AIM OF THE TASK | Reproduce the vertical scaling excerpt below word for word, everything from "Points on the graph of $\,y=f(x)\,$" down to "the graph flatter.".

Points on the graph of $\,y=f(x)\,$ are of the form $\,\bigl(x,f(x)\bigr)\,.$
Points on the graph of $\,y=\frac13f(x)\,$ are of the form $\,\bigl(x,\frac13f(x)\bigr)\,.$
Thus, the graph of $\,y=\frac13f(x)\,$ is found by taking the graph of $\,y=f(x)\,,$ and multiplying the $y$values by $\,\frac13\,.$ This moves the points closer to the $x$axis, which tends to make the graph flatter.
 Transformations involving $\,y\,$ work the way you would expect them to work—they are intuitive.

Here is the thought process you should use when you are given the graph of $\,y=f(x)\,$ and asked about the graph of $\,y=3f(x)\,$:
Interpretation of new equation:
$$ \begin{gather} \overset{\text{the new yvalues}}{\overbrace{ \strut\ \ y\ \ }} \overset{\text{are}}{\overbrace{ \strut\ \ =\ \ }} \overset{\text{three times}\ \ }{\overbrace{ \strut \ \ 3\ \ }} \overset{\text{the previous yvalues}}{\overbrace{ \strut\ \ f(x)\ \ }} \end{gather} $$Summary of Vertical Scaling
Let $\,k \gt 1\,.$ Start with the equation $\,y=f(x)\,.$ Multiply the previous $y$values by $\,k\,,$ giving the new equation $\,y=kf(x)\,.$ The $y$values are being multiplied by a number greater than $\,1\,,$ so they move farther from the $x$axis. This tends to make the graph steeper, and is called a vertical stretch.

DATA SEGMENT |

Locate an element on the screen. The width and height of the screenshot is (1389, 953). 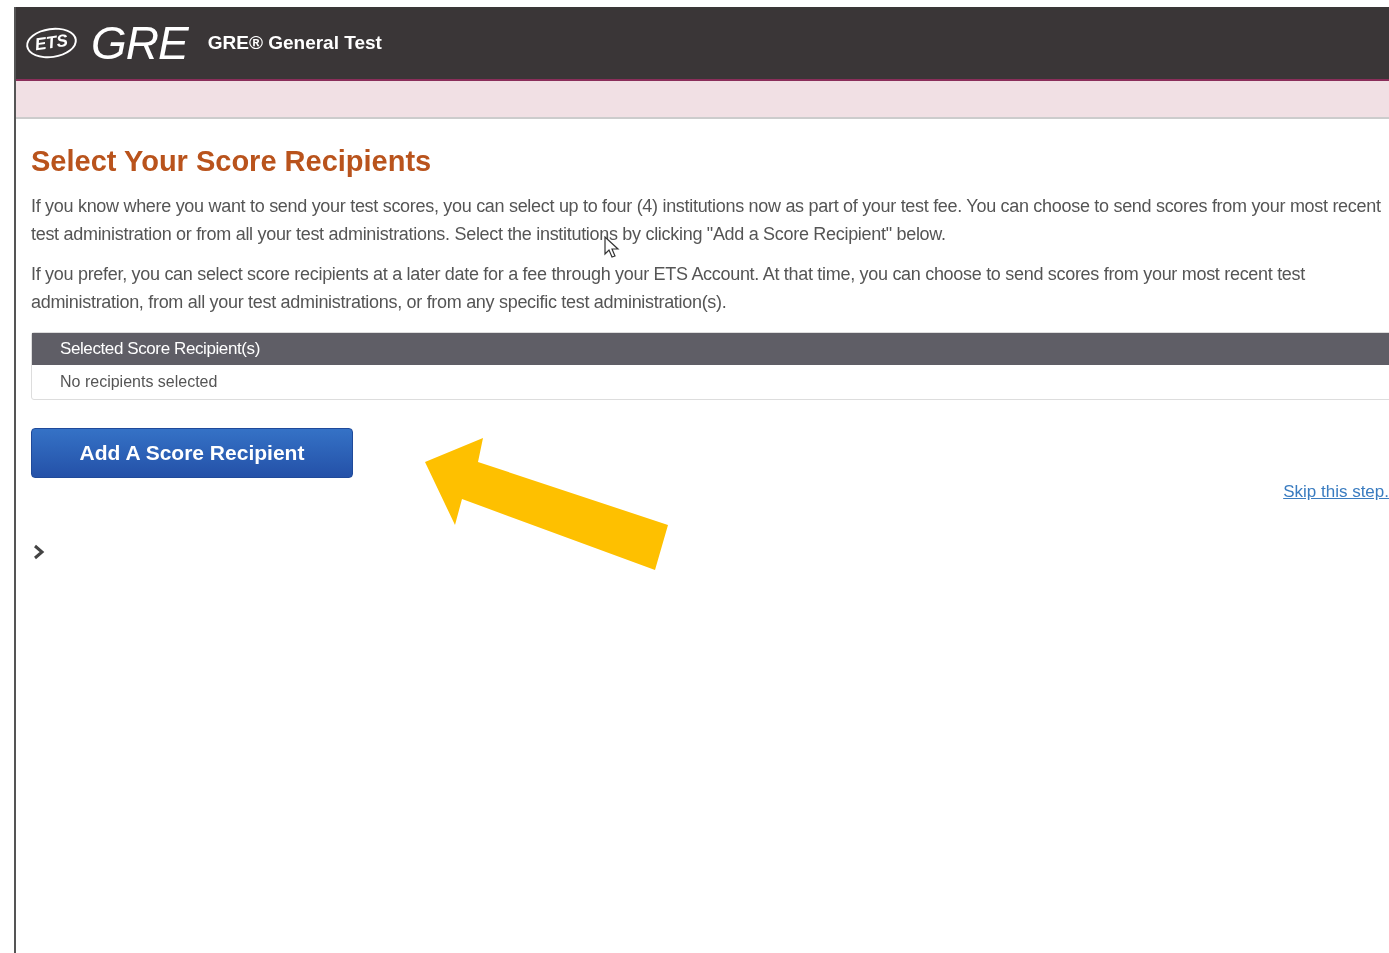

EXERCISE SOLUTION |
Points on the graph of $\,y=f(x)\,$ are of the form $\,\bigl(x,f(x)\bigr)\,.$
Points on the graph of $\,y=\frac13f(x)\,$ are of the form $\,\bigl(x,\frac13f(x)\bigr)\,.$
Thus, the graph of $\,y=\frac13f(x)\,$ is found by taking the graph of $\,y=f(x)\,,$ and multiplying the $y$values by $\,\frac13\,.$ This moves the points closer to the $x$axis, which tends to make the graph flatter.